Would you transcribe the lines running from the one that holds "Switch to 高级视图 mode" to the last line of the records? Leave every picture out.

DATA SUPPLIED section start

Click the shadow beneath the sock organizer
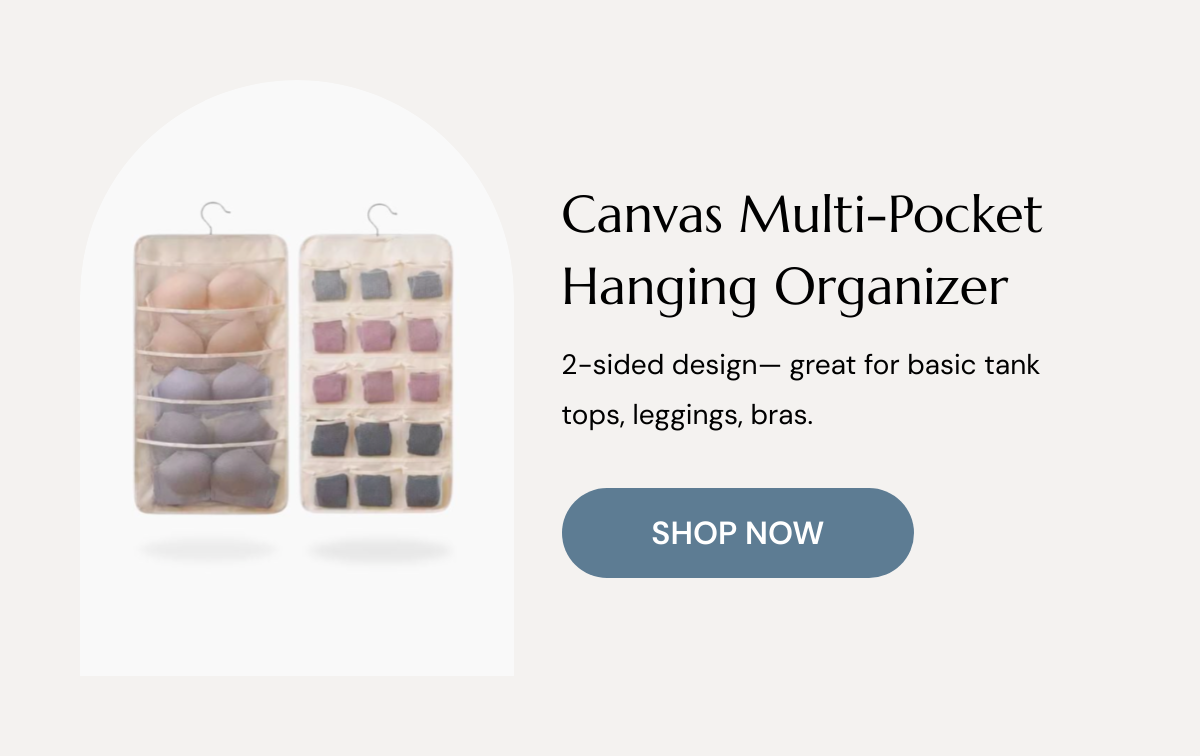 click(380, 550)
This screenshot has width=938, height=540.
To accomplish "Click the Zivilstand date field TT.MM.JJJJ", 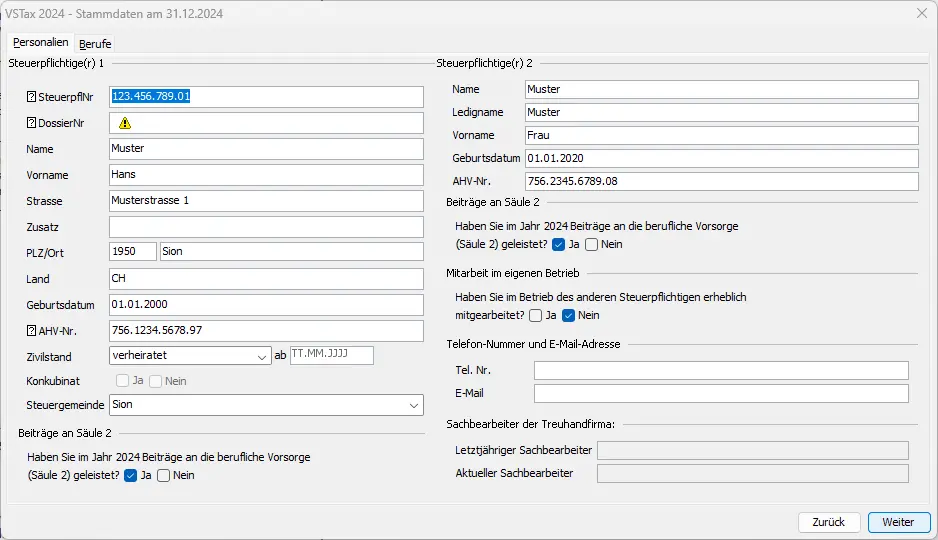I will click(x=331, y=355).
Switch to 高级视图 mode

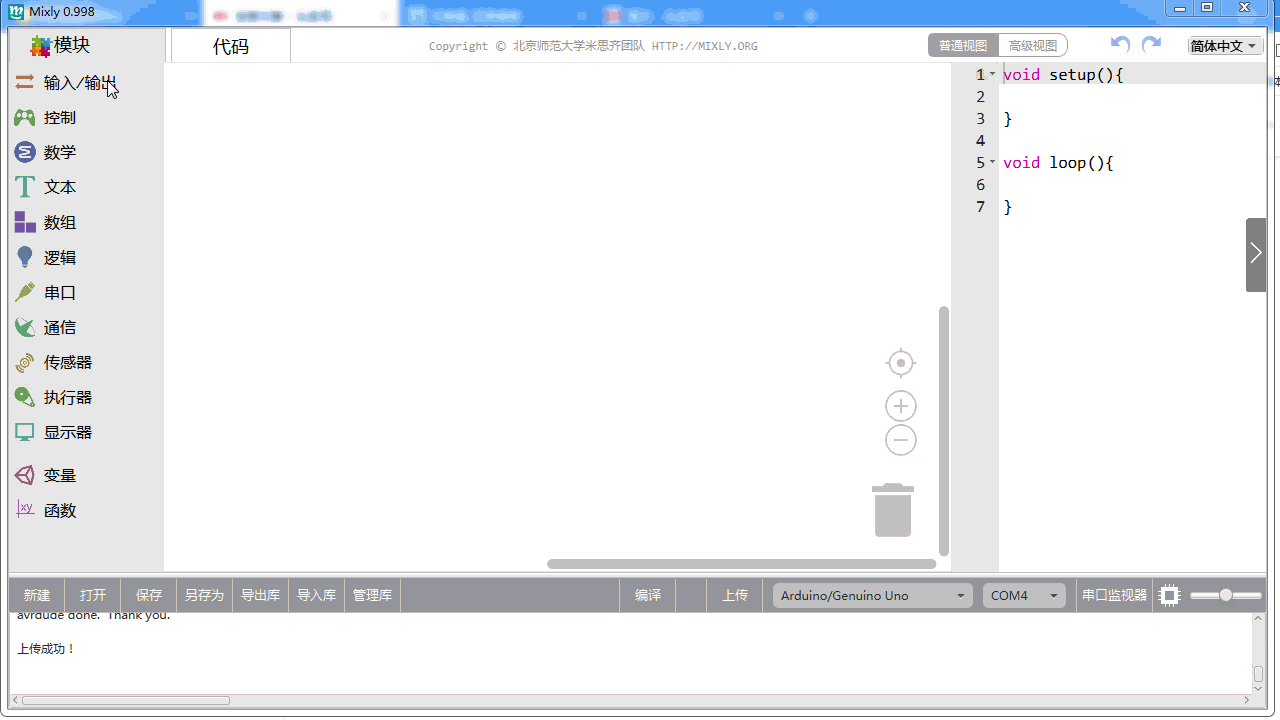click(x=1033, y=46)

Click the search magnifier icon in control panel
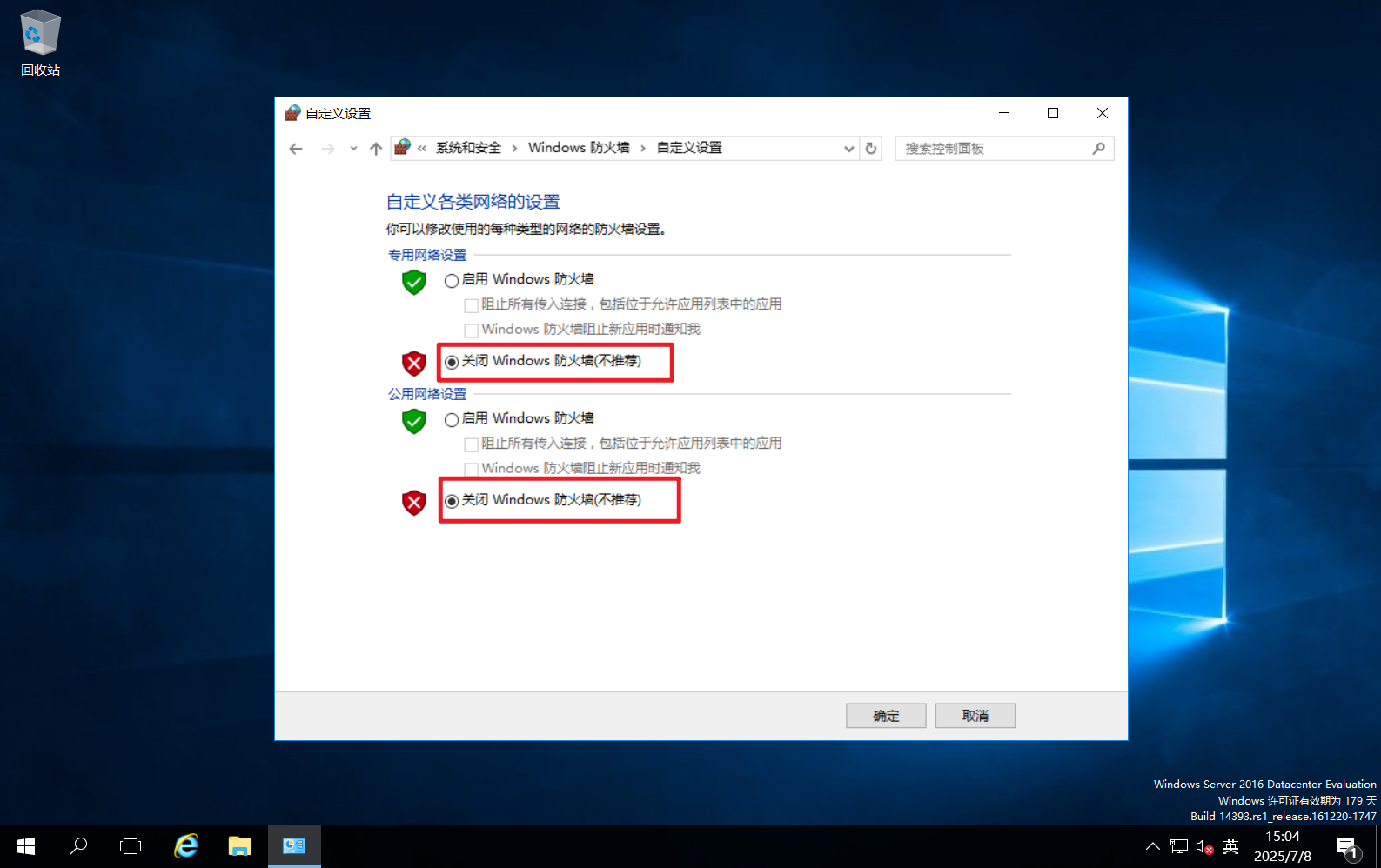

DATA SUPPLIED section end

- **RESPONSE TO THIS TASK**:
Switch to 高级视图 mode

click(x=1033, y=46)

Click the search magnifier icon in control panel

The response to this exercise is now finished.